Aujourd’hui, on a remarqué que les gens avaient envie de faire deux ou trois gestes de cuisine à la maison sans pour autant devoir faire les courses et se casser la tête pour trouver une idée. À la boulangerie, ils nous achètent de plus en plus de pâtes feuilletées ou de pâtes à pizza. Coté traiteur (Mamiche Traiteur) : des plats faits avec de supers produits (lasagnes, hachis parmentier, brandade de morue) ou des bagels qu’ils mettent au congélateur. Comme ça, le jour où ils sont pressés “Hop, je sors un super bagel, j’ajoute saumon et cream cheese, et je fais à mon fils un bon repas pour son activité”. Pour moi, c’est ça la tendance : les jeunes cadres et les familles veulent manger rapidement, mais plus sainement et avec du goût. Le “rapide” n’est pas le seul critère, comme il y a deux ou trois ans, où le réflexe c’était de commander sur Deliveroo (souvent des pizzas, des burgers ou des plats asiatiques.)

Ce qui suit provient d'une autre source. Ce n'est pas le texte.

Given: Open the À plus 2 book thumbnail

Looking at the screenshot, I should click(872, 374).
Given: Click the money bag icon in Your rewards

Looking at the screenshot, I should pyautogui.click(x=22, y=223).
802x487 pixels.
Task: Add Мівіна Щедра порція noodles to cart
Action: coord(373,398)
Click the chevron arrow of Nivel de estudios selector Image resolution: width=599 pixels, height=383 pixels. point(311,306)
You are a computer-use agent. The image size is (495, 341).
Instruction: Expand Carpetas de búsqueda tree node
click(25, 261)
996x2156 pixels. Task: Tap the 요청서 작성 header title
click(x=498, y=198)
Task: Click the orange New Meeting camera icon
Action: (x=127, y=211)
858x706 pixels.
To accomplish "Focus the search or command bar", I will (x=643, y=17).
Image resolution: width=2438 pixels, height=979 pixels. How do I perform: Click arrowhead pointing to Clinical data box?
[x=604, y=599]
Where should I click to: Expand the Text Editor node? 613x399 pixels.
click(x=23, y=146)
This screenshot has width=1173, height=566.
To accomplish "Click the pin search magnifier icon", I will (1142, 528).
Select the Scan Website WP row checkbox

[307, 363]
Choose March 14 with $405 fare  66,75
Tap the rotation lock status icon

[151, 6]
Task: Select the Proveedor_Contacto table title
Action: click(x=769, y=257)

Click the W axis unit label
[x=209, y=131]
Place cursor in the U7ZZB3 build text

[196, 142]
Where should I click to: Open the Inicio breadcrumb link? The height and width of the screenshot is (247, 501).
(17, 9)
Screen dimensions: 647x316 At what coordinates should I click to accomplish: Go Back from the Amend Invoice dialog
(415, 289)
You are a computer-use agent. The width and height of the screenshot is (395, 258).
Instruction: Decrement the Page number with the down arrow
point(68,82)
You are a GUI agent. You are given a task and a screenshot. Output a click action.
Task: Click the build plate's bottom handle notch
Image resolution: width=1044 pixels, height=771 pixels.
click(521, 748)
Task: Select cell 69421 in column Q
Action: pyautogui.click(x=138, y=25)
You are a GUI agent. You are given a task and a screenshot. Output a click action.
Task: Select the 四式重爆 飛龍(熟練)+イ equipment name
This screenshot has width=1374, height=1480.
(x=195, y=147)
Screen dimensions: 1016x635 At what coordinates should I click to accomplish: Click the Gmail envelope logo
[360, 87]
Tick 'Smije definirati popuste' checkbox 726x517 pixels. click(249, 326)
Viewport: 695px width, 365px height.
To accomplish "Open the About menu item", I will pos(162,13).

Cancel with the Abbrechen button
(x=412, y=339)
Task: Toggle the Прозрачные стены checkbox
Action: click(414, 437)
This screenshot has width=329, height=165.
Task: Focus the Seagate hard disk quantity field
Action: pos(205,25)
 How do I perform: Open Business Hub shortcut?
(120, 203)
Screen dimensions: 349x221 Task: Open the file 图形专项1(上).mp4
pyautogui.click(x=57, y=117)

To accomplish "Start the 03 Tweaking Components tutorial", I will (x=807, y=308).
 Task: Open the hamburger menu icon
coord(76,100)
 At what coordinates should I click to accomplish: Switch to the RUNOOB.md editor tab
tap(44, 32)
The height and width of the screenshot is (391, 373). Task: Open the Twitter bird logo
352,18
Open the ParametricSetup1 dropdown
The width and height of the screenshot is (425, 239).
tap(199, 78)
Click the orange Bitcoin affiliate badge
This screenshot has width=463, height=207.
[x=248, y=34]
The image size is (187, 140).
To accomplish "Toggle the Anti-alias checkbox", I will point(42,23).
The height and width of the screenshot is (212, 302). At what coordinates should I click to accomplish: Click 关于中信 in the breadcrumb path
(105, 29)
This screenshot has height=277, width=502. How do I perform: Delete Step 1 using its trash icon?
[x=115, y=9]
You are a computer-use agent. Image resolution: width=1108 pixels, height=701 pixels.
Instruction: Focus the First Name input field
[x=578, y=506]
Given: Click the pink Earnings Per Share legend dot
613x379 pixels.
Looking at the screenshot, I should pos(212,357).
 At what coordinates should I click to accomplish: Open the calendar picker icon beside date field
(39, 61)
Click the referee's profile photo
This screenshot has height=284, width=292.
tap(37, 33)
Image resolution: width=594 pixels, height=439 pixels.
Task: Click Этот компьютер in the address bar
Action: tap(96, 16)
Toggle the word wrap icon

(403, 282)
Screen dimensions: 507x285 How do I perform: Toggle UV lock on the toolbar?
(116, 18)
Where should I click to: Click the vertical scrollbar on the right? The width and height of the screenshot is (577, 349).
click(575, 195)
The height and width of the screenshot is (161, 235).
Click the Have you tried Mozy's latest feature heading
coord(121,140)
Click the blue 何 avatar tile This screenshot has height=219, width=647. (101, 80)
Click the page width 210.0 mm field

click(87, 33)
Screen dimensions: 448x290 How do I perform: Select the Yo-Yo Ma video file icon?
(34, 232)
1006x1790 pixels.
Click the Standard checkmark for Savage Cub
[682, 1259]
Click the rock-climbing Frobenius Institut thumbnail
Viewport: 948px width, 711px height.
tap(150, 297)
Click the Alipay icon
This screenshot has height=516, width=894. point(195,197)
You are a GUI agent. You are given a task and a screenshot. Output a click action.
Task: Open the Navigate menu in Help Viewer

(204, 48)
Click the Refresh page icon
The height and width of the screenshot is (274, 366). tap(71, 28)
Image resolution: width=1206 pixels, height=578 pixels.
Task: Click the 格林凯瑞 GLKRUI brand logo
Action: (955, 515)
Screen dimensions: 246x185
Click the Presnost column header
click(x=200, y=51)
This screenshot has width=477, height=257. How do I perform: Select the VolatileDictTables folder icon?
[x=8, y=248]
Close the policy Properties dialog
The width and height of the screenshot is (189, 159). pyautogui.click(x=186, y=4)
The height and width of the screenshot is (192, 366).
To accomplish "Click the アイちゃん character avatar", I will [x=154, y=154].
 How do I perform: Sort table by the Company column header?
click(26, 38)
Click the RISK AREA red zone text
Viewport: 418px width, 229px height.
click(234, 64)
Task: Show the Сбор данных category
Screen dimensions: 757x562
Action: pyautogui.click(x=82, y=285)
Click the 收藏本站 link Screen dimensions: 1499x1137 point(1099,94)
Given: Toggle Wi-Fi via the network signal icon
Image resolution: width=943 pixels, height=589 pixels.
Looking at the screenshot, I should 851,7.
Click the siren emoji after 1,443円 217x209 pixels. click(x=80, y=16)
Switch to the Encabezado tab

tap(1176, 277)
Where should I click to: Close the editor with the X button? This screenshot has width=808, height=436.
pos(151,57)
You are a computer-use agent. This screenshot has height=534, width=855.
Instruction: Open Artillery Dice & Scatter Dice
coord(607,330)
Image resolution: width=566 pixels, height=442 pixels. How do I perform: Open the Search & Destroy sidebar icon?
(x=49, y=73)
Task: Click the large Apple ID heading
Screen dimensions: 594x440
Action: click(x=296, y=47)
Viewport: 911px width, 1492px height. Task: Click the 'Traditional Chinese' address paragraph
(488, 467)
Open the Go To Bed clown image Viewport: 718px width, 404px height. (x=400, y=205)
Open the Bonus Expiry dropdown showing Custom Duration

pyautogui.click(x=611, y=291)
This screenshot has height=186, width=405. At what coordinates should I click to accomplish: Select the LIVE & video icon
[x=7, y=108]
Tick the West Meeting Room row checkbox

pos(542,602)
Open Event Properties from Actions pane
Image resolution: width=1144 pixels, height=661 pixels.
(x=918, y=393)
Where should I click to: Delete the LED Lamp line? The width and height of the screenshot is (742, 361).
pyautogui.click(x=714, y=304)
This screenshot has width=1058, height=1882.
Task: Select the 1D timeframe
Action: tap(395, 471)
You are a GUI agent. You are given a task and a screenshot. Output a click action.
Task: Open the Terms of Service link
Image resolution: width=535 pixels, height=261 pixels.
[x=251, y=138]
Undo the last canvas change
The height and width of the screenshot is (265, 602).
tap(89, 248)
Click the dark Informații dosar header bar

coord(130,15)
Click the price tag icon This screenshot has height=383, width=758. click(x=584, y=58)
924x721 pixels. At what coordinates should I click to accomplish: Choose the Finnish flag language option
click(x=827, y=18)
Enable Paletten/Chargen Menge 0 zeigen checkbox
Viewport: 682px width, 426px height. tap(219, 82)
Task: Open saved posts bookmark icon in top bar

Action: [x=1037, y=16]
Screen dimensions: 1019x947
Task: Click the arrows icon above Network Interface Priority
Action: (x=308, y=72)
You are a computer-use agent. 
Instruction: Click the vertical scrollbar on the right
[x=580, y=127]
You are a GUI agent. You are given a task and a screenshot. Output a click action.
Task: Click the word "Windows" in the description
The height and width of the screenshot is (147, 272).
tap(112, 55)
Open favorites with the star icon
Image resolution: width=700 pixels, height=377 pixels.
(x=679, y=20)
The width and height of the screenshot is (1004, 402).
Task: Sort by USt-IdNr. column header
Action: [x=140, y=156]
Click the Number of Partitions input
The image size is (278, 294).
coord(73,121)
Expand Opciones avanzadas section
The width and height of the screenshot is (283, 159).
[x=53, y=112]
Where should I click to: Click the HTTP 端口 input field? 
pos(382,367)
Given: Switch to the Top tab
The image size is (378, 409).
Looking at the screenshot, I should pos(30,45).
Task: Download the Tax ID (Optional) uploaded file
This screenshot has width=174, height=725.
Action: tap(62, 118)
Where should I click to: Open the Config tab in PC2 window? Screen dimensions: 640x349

Baptiste Aubour, directeur artistique dans le secteur de la gastronomie et fondateur de Ventre, studio d’intelligence culinaire

La cocotte minute. Le vrai retour du “cuisiner chez soi” quand les sorties restaurants vont être de plus en plus rares, car de plus en plus chères. Et cuisiner chez soi passe par la pratique et la cocotte représente pour moi le plaisir décomplexant d’obtenir un résultat fondant en un minimum de temps. C’est aussi le symbole du réconfort et des odeurs de plats mijotés vaporeux, pendant que le monde qui nous entoure est de plus en plus insécurisant. La cocotte, c’est accepter de ralentir en un minimum de temps. Puis c’est enfin le moyen le plus simple de se remettre aux légumineuses ! Et la recette par excellence pour moi, bon pour la santé et moins chiant qu’une soupe : la bissara (soupe de pois cassés) avec une belle huile d’olive.

...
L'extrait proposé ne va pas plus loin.